Imagine the current workflow. A task might take 5 minutes, 10 minutes, sometimes even half an hour to complete. But with agents executing, it could be done in 0.2 seconds, 0.5 seconds, or even less than 0.1 seconds. This isn't just a simple "twice or three times faster" improvement—it's a qualitative leap in execution density.
An ordinary person might perform dozens of digital operations in a day. An agent? It can complete hundreds, or even more, in just one minute. It doesn't get tired, doesn't hesitate, doesn't need to double-check—if the logical chain can be followed, it executes immediately. What does this mean? It means the world is operating at a speed we can't see, and we, as the doers, are becoming only responsible for "saying ideas."
It sounds cool, but behind this lies enormous risk.
Why is this so dangerous? Because all the security mechanisms we currently use—permission systems, risk control models, review processes, multi-signature verification—are designed under the assumption that the executor is human. Humans need to see, think, click to confirm, wait for transactions to be on-chain, and respond in real time. The entire system's rhythm is built around "human speed."

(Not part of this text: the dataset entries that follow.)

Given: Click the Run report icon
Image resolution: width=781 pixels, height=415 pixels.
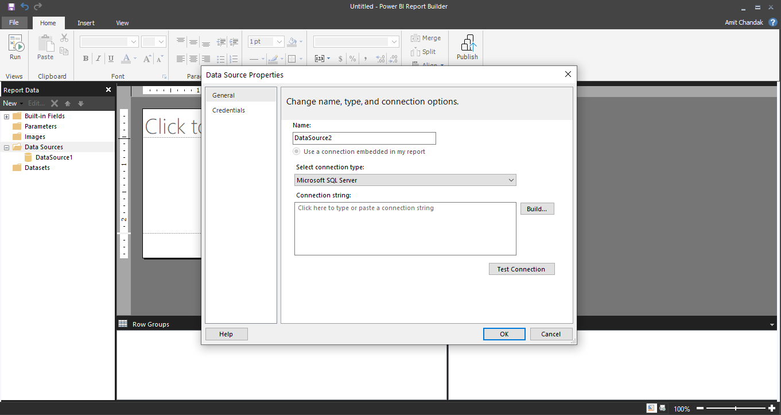Looking at the screenshot, I should [15, 44].
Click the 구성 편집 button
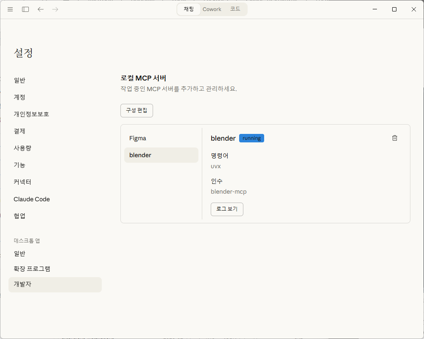The height and width of the screenshot is (339, 424). point(137,111)
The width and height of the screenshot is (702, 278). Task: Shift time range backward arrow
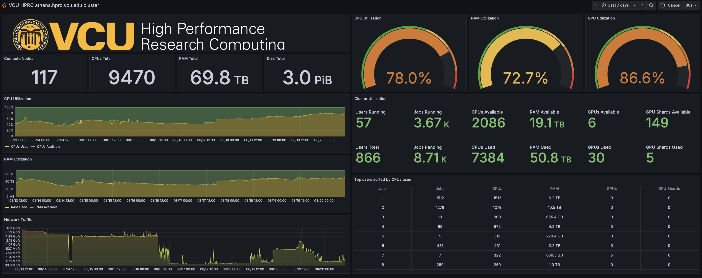point(595,5)
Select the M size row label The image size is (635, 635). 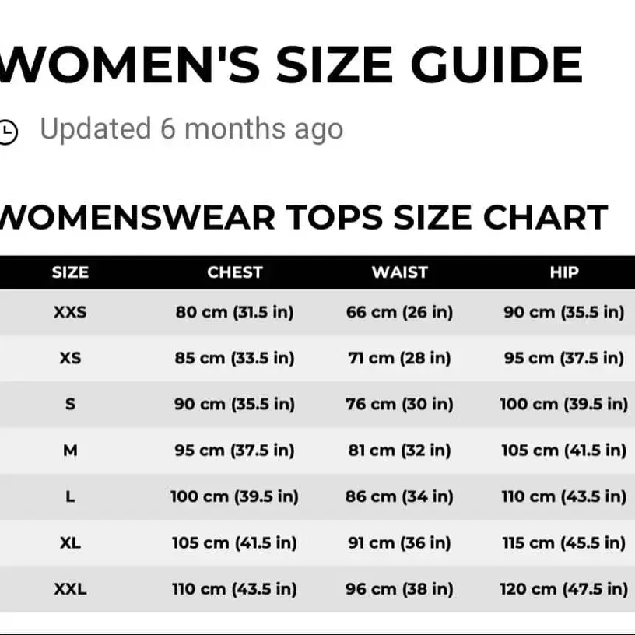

But agents are not humans. They don't need these. When execution speed jumps from "minutes" to "milliseconds," our existing protective mechanisms become overwhelmed. This isn't just a matter of optimization; it's a mismatch between system architecture and reality—our shields are designed to block human-paced attacks, but now face machine-level impacts.
This problem will need to be addressed sooner or later, but perhaps we haven't fully thought it through yet.